→ Exercise goal:
What is needed is an exact copy of all the records, written out in full.

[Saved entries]
*****
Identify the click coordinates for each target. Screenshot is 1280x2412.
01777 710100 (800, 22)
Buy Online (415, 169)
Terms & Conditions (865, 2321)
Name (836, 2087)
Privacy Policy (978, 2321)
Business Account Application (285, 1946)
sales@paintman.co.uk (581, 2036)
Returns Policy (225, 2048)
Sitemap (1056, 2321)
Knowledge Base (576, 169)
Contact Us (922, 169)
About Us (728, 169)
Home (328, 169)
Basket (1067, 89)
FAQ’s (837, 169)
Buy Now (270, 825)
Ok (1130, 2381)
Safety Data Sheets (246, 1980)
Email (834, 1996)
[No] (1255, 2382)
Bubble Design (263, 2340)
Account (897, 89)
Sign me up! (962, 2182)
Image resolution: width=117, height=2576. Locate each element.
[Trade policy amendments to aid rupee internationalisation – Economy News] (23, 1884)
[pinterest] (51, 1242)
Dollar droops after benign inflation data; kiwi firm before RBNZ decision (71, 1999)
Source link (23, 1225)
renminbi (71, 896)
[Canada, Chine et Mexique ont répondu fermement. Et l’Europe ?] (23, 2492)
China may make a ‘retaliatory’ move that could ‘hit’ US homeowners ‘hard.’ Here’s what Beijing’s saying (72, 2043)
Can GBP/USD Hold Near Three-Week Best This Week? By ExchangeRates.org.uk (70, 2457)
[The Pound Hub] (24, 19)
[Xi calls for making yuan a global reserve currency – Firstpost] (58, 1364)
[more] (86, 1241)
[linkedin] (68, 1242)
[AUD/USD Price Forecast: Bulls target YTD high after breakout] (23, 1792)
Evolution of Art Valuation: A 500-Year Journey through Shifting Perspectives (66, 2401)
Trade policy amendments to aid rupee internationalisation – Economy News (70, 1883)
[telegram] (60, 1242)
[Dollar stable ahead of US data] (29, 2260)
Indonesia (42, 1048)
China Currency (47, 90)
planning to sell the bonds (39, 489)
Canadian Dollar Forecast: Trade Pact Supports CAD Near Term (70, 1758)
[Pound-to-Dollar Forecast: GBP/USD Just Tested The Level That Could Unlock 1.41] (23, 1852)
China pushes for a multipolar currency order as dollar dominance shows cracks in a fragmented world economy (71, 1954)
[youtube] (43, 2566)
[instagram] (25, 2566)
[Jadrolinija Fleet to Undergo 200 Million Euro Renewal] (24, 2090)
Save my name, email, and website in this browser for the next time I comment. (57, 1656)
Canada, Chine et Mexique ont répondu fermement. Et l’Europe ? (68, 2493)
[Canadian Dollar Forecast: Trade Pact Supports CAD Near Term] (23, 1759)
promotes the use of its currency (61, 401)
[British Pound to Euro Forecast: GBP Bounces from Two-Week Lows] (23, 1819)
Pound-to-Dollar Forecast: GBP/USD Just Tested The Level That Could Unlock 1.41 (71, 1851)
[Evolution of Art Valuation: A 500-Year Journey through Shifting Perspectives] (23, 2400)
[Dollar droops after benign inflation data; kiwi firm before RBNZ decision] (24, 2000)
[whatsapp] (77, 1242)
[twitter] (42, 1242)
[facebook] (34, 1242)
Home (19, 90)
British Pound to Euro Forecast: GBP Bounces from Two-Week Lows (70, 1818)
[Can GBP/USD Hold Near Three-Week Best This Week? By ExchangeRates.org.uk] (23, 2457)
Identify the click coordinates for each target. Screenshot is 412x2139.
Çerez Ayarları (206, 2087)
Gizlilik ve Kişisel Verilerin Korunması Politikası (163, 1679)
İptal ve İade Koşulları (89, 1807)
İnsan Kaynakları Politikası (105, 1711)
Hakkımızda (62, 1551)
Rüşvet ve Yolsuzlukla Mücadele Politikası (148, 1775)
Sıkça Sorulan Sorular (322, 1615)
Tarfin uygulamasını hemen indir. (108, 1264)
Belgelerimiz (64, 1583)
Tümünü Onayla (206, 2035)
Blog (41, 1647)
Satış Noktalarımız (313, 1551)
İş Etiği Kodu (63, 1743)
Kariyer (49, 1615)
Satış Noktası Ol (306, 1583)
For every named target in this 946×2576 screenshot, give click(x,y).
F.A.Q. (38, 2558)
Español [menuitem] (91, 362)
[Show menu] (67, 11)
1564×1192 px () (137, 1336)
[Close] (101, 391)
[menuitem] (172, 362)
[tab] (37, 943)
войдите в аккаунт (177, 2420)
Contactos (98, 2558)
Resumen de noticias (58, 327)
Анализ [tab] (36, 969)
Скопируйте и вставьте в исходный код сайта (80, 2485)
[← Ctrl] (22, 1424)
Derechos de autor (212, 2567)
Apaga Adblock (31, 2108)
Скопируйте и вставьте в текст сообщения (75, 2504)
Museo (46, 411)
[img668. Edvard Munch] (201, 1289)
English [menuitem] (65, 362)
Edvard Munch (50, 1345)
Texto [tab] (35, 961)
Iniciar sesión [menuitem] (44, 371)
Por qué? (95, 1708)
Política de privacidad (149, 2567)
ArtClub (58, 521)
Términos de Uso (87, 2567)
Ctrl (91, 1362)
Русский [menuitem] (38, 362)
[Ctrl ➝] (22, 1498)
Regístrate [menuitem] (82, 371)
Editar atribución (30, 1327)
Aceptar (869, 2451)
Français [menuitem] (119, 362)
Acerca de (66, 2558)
*****
→ Output below:
Identify the click coordinates for each target. Screenshot is 1280x2412.
01777 710100 (800, 22)
Buy Online (415, 169)
Terms & Conditions (865, 2321)
Name (836, 2087)
Privacy Policy (978, 2321)
Business Account Application (285, 1946)
sales@paintman.co.uk (581, 2036)
Returns Policy (225, 2048)
Sitemap (1056, 2321)
Knowledge Base (576, 169)
Contact Us (922, 169)
About Us (728, 169)
Home (328, 169)
Basket (1067, 89)
FAQ’s (837, 169)
Buy Now (270, 825)
Ok (1130, 2381)
Safety Data Sheets (246, 1980)
Email (834, 1996)
[No] (1255, 2382)
Bubble Design (263, 2340)
Account (897, 89)
Sign me up! (962, 2182)
Image resolution: width=117, height=2576. Locate each element.
[Trade policy amendments to aid rupee internationalisation – Economy News] (23, 1884)
[pinterest] (51, 1242)
Dollar droops after benign inflation data; kiwi firm before RBNZ decision (71, 1999)
Source link (23, 1225)
renminbi (71, 896)
[Canada, Chine et Mexique ont répondu fermement. Et l’Europe ?] (23, 2492)
China may make a ‘retaliatory’ move that could ‘hit’ US homeowners ‘hard.’ Here’s what Beijing’s saying (72, 2043)
Can GBP/USD Hold Near Three-Week Best This Week? By ExchangeRates.org.uk (70, 2457)
[The Pound Hub] (24, 19)
[Xi calls for making yuan a global reserve currency – Firstpost] (58, 1364)
[more] (86, 1241)
[linkedin] (68, 1242)
[AUD/USD Price Forecast: Bulls target YTD high after breakout] (23, 1792)
Evolution of Art Valuation: A 500-Year Journey through Shifting Perspectives (66, 2401)
Trade policy amendments to aid rupee internationalisation – Economy News (70, 1883)
[telegram] (60, 1242)
[Dollar stable ahead of US data] (29, 2260)
Indonesia (42, 1048)
China Currency (47, 90)
planning to sell the bonds (39, 489)
Canadian Dollar Forecast: Trade Pact Supports CAD Near Term (70, 1758)
[Pound-to-Dollar Forecast: GBP/USD Just Tested The Level That Could Unlock 1.41] (23, 1852)
China pushes for a multipolar currency order as dollar dominance shows cracks in a fragmented world economy (71, 1954)
[youtube] (43, 2566)
[instagram] (25, 2566)
[Jadrolinija Fleet to Undergo 200 Million Euro Renewal] (24, 2090)
Save my name, email, and website in this browser for the next time I comment. (57, 1656)
Canada, Chine et Mexique ont répondu fermement. Et l’Europe ? (68, 2493)
[Canadian Dollar Forecast: Trade Pact Supports CAD Near Term] (23, 1759)
promotes the use of its currency (61, 401)
[British Pound to Euro Forecast: GBP Bounces from Two-Week Lows] (23, 1819)
Pound-to-Dollar Forecast: GBP/USD Just Tested The Level That Could Unlock 1.41 (71, 1851)
[Evolution of Art Valuation: A 500-Year Journey through Shifting Perspectives] (23, 2400)
[Dollar droops after benign inflation data; kiwi firm before RBNZ decision] (24, 2000)
[whatsapp] (77, 1242)
[twitter] (42, 1242)
[facebook] (34, 1242)
Home (19, 90)
British Pound to Euro Forecast: GBP Bounces from Two-Week Lows (70, 1818)
[Can GBP/USD Hold Near Three-Week Best This Week? By ExchangeRates.org.uk] (23, 2457)
Identify the click coordinates for each target. Screenshot is 412x2139.
Çerez Ayarları (206, 2087)
Gizlilik ve Kişisel Verilerin Korunması Politikası (163, 1679)
İptal ve İade Koşulları (89, 1807)
İnsan Kaynakları Politikası (105, 1711)
Hakkımızda (62, 1551)
Rüşvet ve Yolsuzlukla Mücadele Politikası (148, 1775)
Sıkça Sorulan Sorular (322, 1615)
Tarfin uygulamasını hemen indir. (108, 1264)
Belgelerimiz (64, 1583)
Tümünü Onayla (206, 2035)
Blog (41, 1647)
Satış Noktalarımız (313, 1551)
İş Etiği Kodu (63, 1743)
Kariyer (49, 1615)
Satış Noktası Ol (306, 1583)
For every named target in this 946×2576 screenshot, give click(x,y).
F.A.Q. (38, 2558)
Español [menuitem] (91, 362)
[Show menu] (67, 11)
1564×1192 px () (137, 1336)
[Close] (101, 391)
[menuitem] (172, 362)
[tab] (37, 943)
войдите в аккаунт (177, 2420)
Contactos (98, 2558)
Resumen de noticias (58, 327)
Анализ [tab] (36, 969)
Скопируйте и вставьте в исходный код сайта (80, 2485)
[← Ctrl] (22, 1424)
Derechos de autor (212, 2567)
Apaga Adblock (31, 2108)
Скопируйте и вставьте в текст сообщения (75, 2504)
Museo (46, 411)
[img668. Edvard Munch] (201, 1289)
English [menuitem] (65, 362)
Edvard Munch (50, 1345)
Texto [tab] (35, 961)
Iniciar sesión [menuitem] (44, 371)
Por qué? (95, 1708)
Política de privacidad (149, 2567)
ArtClub (58, 521)
Términos de Uso (87, 2567)
Ctrl (91, 1362)
Русский [menuitem] (38, 362)
[Ctrl ➝] (22, 1498)
Regístrate [menuitem] (82, 371)
Editar atribución (30, 1327)
Aceptar (869, 2451)
Français [menuitem] (119, 362)
Acerca de (66, 2558)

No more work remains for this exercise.